__PROBLEM__
Records appear below. Give all of them again, exactly.

__GIVEN ENTRIES__
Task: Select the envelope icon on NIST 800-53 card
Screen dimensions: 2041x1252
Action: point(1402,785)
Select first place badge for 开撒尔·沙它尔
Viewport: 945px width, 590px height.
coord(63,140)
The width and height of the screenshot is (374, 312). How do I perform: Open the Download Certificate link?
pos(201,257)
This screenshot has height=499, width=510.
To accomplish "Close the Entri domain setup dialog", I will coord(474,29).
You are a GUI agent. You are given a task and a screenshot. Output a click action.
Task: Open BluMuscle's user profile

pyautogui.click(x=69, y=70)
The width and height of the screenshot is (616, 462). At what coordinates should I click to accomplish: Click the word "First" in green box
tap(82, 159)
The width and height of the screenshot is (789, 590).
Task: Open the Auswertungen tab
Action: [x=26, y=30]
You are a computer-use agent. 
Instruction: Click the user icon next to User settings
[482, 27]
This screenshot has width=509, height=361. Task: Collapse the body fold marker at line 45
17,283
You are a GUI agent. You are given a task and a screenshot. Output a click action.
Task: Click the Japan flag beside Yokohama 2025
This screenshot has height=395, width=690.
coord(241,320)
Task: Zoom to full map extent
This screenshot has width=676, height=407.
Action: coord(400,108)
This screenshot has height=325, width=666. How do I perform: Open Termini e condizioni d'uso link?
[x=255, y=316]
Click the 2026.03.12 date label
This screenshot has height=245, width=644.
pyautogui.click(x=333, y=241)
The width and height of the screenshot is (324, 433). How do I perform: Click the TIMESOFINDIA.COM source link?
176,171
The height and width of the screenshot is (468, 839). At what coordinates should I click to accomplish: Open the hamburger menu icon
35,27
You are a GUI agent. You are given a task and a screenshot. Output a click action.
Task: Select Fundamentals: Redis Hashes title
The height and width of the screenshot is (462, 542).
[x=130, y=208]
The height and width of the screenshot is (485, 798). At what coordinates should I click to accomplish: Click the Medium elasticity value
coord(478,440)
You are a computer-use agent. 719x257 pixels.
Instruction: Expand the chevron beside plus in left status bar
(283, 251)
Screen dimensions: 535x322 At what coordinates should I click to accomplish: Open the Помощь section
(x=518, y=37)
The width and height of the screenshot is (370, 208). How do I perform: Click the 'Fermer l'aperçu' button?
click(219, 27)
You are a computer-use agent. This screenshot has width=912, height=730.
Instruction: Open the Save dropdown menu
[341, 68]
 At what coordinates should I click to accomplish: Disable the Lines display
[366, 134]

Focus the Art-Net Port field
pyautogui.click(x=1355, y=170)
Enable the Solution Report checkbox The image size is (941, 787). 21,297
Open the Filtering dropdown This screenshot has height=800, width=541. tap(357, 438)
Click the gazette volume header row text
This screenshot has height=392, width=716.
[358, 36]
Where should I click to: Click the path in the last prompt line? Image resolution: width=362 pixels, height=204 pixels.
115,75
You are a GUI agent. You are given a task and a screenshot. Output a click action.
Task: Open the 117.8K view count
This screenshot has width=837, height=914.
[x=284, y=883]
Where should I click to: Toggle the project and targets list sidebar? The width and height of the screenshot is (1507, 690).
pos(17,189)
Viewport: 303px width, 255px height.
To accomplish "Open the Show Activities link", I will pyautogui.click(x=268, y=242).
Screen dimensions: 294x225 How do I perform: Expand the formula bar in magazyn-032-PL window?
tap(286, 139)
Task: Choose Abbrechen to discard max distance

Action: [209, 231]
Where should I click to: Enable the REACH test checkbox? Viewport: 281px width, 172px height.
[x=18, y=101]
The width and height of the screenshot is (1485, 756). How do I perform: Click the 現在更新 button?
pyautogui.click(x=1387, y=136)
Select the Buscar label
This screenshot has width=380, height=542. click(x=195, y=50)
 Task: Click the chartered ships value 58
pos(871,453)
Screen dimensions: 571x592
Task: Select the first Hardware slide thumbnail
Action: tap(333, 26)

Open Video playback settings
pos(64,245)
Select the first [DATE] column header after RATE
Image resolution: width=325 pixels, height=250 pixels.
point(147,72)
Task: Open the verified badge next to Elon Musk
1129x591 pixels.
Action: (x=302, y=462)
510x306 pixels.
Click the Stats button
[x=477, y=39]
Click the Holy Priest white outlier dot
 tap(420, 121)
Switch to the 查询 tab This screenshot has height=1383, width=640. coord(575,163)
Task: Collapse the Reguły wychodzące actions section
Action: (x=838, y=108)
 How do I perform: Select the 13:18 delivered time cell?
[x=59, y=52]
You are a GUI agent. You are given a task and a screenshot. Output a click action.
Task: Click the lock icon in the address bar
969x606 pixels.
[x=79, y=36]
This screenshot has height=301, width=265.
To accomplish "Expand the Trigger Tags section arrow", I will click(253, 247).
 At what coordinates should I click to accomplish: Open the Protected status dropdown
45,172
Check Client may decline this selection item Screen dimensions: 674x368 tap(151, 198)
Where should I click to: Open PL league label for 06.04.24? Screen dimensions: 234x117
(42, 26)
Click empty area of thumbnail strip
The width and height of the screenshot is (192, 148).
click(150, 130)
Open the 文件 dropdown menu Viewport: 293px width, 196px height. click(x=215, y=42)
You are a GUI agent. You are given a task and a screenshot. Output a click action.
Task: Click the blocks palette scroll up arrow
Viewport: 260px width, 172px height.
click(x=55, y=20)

__ANSWER TO THIS TASK__
Task: Select the envelope icon on NIST 800-53 card
Screen dimensions: 2041x1252
Action: point(1402,785)
Select first place badge for 开撒尔·沙它尔
Viewport: 945px width, 590px height.
coord(63,140)
The width and height of the screenshot is (374, 312). How do I perform: Open the Download Certificate link?
pos(201,257)
This screenshot has height=499, width=510.
To accomplish "Close the Entri domain setup dialog", I will coord(474,29).
You are a GUI agent. You are given a task and a screenshot. Output a click action.
Task: Open BluMuscle's user profile

pyautogui.click(x=69, y=70)
The width and height of the screenshot is (616, 462). At what coordinates should I click to accomplish: Click the word "First" in green box
tap(82, 159)
The width and height of the screenshot is (789, 590).
Task: Open the Auswertungen tab
Action: [x=26, y=30]
You are a computer-use agent. 
Instruction: Click the user icon next to User settings
[482, 27]
This screenshot has width=509, height=361. Task: Collapse the body fold marker at line 45
17,283
You are a GUI agent. You are given a task and a screenshot. Output a click action.
Task: Click the Japan flag beside Yokohama 2025
This screenshot has height=395, width=690.
coord(241,320)
Task: Zoom to full map extent
This screenshot has width=676, height=407.
Action: coord(400,108)
This screenshot has height=325, width=666. How do I perform: Open Termini e condizioni d'uso link?
[x=255, y=316]
Click the 2026.03.12 date label
This screenshot has height=245, width=644.
pyautogui.click(x=333, y=241)
The width and height of the screenshot is (324, 433). How do I perform: Click the TIMESOFINDIA.COM source link?
176,171
The height and width of the screenshot is (468, 839). At what coordinates should I click to accomplish: Open the hamburger menu icon
35,27
You are a GUI agent. You are given a task and a screenshot. Output a click action.
Task: Select Fundamentals: Redis Hashes title
The height and width of the screenshot is (462, 542).
[x=130, y=208]
The height and width of the screenshot is (485, 798). At what coordinates should I click to accomplish: Click the Medium elasticity value
coord(478,440)
You are a computer-use agent. 719x257 pixels.
Instruction: Expand the chevron beside plus in left status bar
(283, 251)
Screen dimensions: 535x322 At what coordinates should I click to accomplish: Open the Помощь section
(x=518, y=37)
The width and height of the screenshot is (370, 208). How do I perform: Click the 'Fermer l'aperçu' button?
click(219, 27)
You are a computer-use agent. This screenshot has width=912, height=730.
Instruction: Open the Save dropdown menu
[341, 68]
 At what coordinates should I click to accomplish: Disable the Lines display
[366, 134]

Focus the Art-Net Port field
pyautogui.click(x=1355, y=170)
Enable the Solution Report checkbox The image size is (941, 787). 21,297
Open the Filtering dropdown This screenshot has height=800, width=541. tap(357, 438)
Click the gazette volume header row text
This screenshot has height=392, width=716.
[358, 36]
Where should I click to: Click the path in the last prompt line? Image resolution: width=362 pixels, height=204 pixels.
115,75
You are a GUI agent. You are given a task and a screenshot. Output a click action.
Task: Open the 117.8K view count
This screenshot has width=837, height=914.
[x=284, y=883]
Where should I click to: Toggle the project and targets list sidebar? The width and height of the screenshot is (1507, 690).
pos(17,189)
Viewport: 303px width, 255px height.
To accomplish "Open the Show Activities link", I will pyautogui.click(x=268, y=242).
Screen dimensions: 294x225 How do I perform: Expand the formula bar in magazyn-032-PL window?
tap(286, 139)
Task: Choose Abbrechen to discard max distance

Action: [209, 231]
Where should I click to: Enable the REACH test checkbox? Viewport: 281px width, 172px height.
[x=18, y=101]
The width and height of the screenshot is (1485, 756). How do I perform: Click the 現在更新 button?
pyautogui.click(x=1387, y=136)
Select the Buscar label
This screenshot has width=380, height=542. click(x=195, y=50)
 Task: Click the chartered ships value 58
pos(871,453)
Screen dimensions: 571x592
Task: Select the first Hardware slide thumbnail
Action: tap(333, 26)

Open Video playback settings
pos(64,245)
Select the first [DATE] column header after RATE
Image resolution: width=325 pixels, height=250 pixels.
point(147,72)
Task: Open the verified badge next to Elon Musk
1129x591 pixels.
Action: (x=302, y=462)
510x306 pixels.
Click the Stats button
[x=477, y=39]
Click the Holy Priest white outlier dot
 tap(420, 121)
Switch to the 查询 tab This screenshot has height=1383, width=640. coord(575,163)
Task: Collapse the Reguły wychodzące actions section
Action: (x=838, y=108)
 How do I perform: Select the 13:18 delivered time cell?
[x=59, y=52]
You are a GUI agent. You are given a task and a screenshot. Output a click action.
Task: Click the lock icon in the address bar
969x606 pixels.
[x=79, y=36]
This screenshot has height=301, width=265.
To accomplish "Expand the Trigger Tags section arrow", I will click(253, 247).
 At what coordinates should I click to accomplish: Open the Protected status dropdown
45,172
Check Client may decline this selection item Screen dimensions: 674x368 tap(151, 198)
Where should I click to: Open PL league label for 06.04.24? Screen dimensions: 234x117
(42, 26)
Click empty area of thumbnail strip
The width and height of the screenshot is (192, 148).
click(150, 130)
Open the 文件 dropdown menu Viewport: 293px width, 196px height. click(x=215, y=42)
You are a GUI agent. You are given a task and a screenshot. Output a click action.
Task: Click the blocks palette scroll up arrow
Viewport: 260px width, 172px height.
click(x=55, y=20)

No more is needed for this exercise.